** INPUT FOR THIS TASK **
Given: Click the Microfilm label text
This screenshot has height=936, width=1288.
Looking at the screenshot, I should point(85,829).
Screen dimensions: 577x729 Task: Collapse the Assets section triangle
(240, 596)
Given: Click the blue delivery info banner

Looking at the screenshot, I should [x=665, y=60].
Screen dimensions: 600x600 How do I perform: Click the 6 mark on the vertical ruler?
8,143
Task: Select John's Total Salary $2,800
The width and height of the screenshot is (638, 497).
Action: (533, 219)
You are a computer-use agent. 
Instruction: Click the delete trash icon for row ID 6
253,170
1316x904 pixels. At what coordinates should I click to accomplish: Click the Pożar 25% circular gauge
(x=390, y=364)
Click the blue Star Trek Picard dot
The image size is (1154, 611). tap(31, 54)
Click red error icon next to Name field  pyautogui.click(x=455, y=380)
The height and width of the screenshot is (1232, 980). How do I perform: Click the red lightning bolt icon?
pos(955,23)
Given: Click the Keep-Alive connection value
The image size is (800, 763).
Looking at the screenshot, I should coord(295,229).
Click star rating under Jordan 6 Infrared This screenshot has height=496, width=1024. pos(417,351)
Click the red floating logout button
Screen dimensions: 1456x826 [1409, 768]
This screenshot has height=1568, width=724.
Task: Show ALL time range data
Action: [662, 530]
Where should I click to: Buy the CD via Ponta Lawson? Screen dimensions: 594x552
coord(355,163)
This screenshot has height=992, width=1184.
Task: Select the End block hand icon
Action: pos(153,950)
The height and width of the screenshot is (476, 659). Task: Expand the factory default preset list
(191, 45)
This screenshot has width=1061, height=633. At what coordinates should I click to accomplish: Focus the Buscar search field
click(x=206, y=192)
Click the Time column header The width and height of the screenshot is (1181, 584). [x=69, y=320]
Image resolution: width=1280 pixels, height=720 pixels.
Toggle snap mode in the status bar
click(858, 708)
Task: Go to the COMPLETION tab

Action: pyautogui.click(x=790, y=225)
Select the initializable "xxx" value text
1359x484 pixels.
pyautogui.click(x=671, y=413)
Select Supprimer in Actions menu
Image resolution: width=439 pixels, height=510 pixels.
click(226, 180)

** PROBLEM TO WORK ON **
Retype all the data exactly, line for line.

** TASK OUTPUT **
Given: Click the Microfilm label text
This screenshot has height=936, width=1288.
Looking at the screenshot, I should point(85,829).
Screen dimensions: 577x729 Task: Collapse the Assets section triangle
(240, 596)
Given: Click the blue delivery info banner

Looking at the screenshot, I should [x=665, y=60].
Screen dimensions: 600x600 How do I perform: Click the 6 mark on the vertical ruler?
8,143
Task: Select John's Total Salary $2,800
The width and height of the screenshot is (638, 497).
Action: (533, 219)
You are a computer-use agent. 
Instruction: Click the delete trash icon for row ID 6
253,170
1316x904 pixels. At what coordinates should I click to accomplish: Click the Pożar 25% circular gauge
(x=390, y=364)
Click the blue Star Trek Picard dot
The image size is (1154, 611). tap(31, 54)
Click red error icon next to Name field  pyautogui.click(x=455, y=380)
The height and width of the screenshot is (1232, 980). How do I perform: Click the red lightning bolt icon?
pos(955,23)
Given: Click the Keep-Alive connection value
The image size is (800, 763).
Looking at the screenshot, I should coord(295,229).
Click star rating under Jordan 6 Infrared This screenshot has height=496, width=1024. pos(417,351)
Click the red floating logout button
Screen dimensions: 1456x826 [1409, 768]
This screenshot has height=1568, width=724.
Task: Show ALL time range data
Action: [662, 530]
Where should I click to: Buy the CD via Ponta Lawson? Screen dimensions: 594x552
coord(355,163)
This screenshot has height=992, width=1184.
Task: Select the End block hand icon
Action: pos(153,950)
The height and width of the screenshot is (476, 659). Task: Expand the factory default preset list
(191, 45)
This screenshot has width=1061, height=633. At what coordinates should I click to accomplish: Focus the Buscar search field
click(x=206, y=192)
Click the Time column header The width and height of the screenshot is (1181, 584). [x=69, y=320]
Image resolution: width=1280 pixels, height=720 pixels.
Toggle snap mode in the status bar
click(858, 708)
Task: Go to the COMPLETION tab

Action: pyautogui.click(x=790, y=225)
Select the initializable "xxx" value text
1359x484 pixels.
pyautogui.click(x=671, y=413)
Select Supprimer in Actions menu
Image resolution: width=439 pixels, height=510 pixels.
click(226, 180)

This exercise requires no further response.